# AoMath: Slope Of Tangent Lines To Curves

Slope of the tangent line. Pretty odd thing to study you might say. Let's start by drawing a continous and curvey function in the Cartesian plane from (1, 1) to (4, 2). Look to see if there are any "hills and valleys." Notice that the slope of the tangent line at the very bottom and very top is ZERO! So:

1. We could find a function that tells us the slope at every x-value.
2. We could set it equal to zero to see which x-values have a slope of zero.
3. We could then use those x-values to help us find the tallest hill or the lowest valley.
But we have a ways to go before we can do all that.
So how do we find the slope of a tangent line, say at x = 1/2, of $$f(x) = 1 - x^2$$? First, we need a point on the graph at which we want to know the slope.

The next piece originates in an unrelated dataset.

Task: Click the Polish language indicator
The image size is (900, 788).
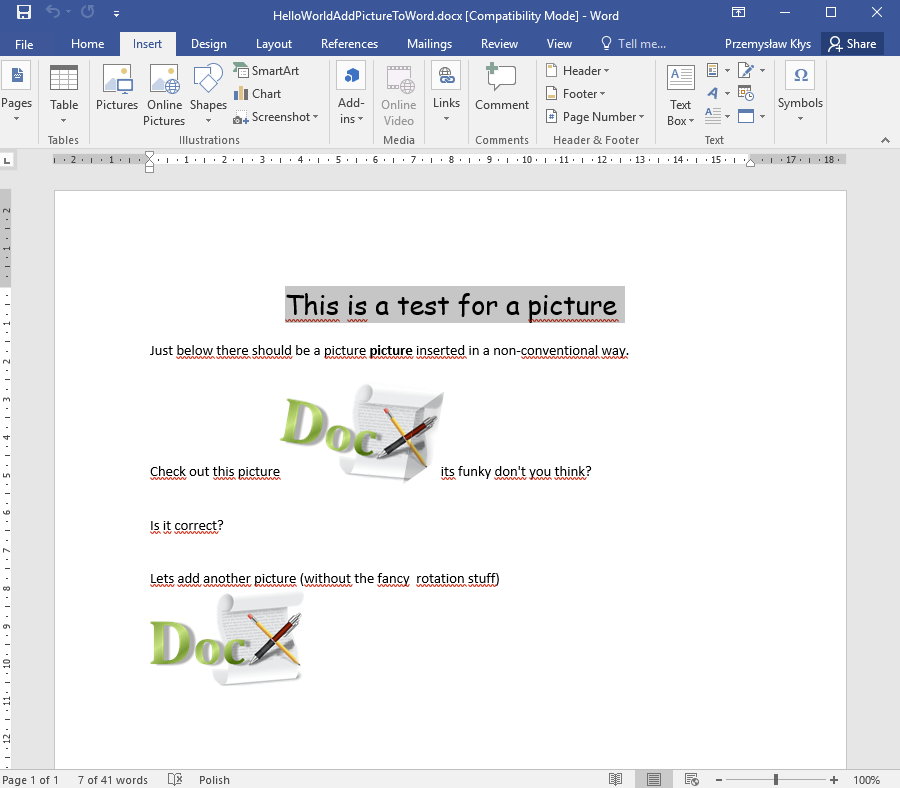Action: tap(214, 780)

1. We find the point (c, f(c)) or (1/2, 3/4).
2. We draw the secant slope between the point above and any OTHER point on the function, in our case $$(x_0, f(x_0))$$.
3. We draw more and more secant lines but move that second point closer to (1/2, 3/4) until we are VERY CLOSE but NOT EQUAL TO the original point. Sounds like a limit! $$f'(c) = \lim_{x_0 \rightarrow c} \frac{f(x_0) - f(c)}{x_0 - c} = ??$$ $$\lim_{x_0 \rightarrow \frac{1}{2}} \frac{f(x_0) - f(\frac{1}{2})}{x_0 - \frac{1}{2}}$$ $$= \lim_{x_0 \rightarrow \frac{1}{2}} \frac{(1 - (x_0)^2) - (1 - (\frac{1}{2})^2)}{x_0 - \frac{1}{2}}$$ $$= \lim_{x_0 \rightarrow \frac{1}{2}} \frac{(\frac{1}{4} - (x_0)^2)}{x_0 - \frac{1}{2}}$$ $$= \lim_{x_0 \rightarrow \frac{1}{2}} \frac{(1 - 4(x_0)^2)}{4x_0 - 2}$$ $$= \lim_{x_0 \rightarrow \frac{1}{2}} \frac{(1 - 2(x_0))(1 + 2(x_0))}{2(2x_0 - 1)}$$ $$= \lim_{x_0 \rightarrow \frac{1}{2}} \frac{-(1 + 2(x_0))}{2} = \boxed{-1}$$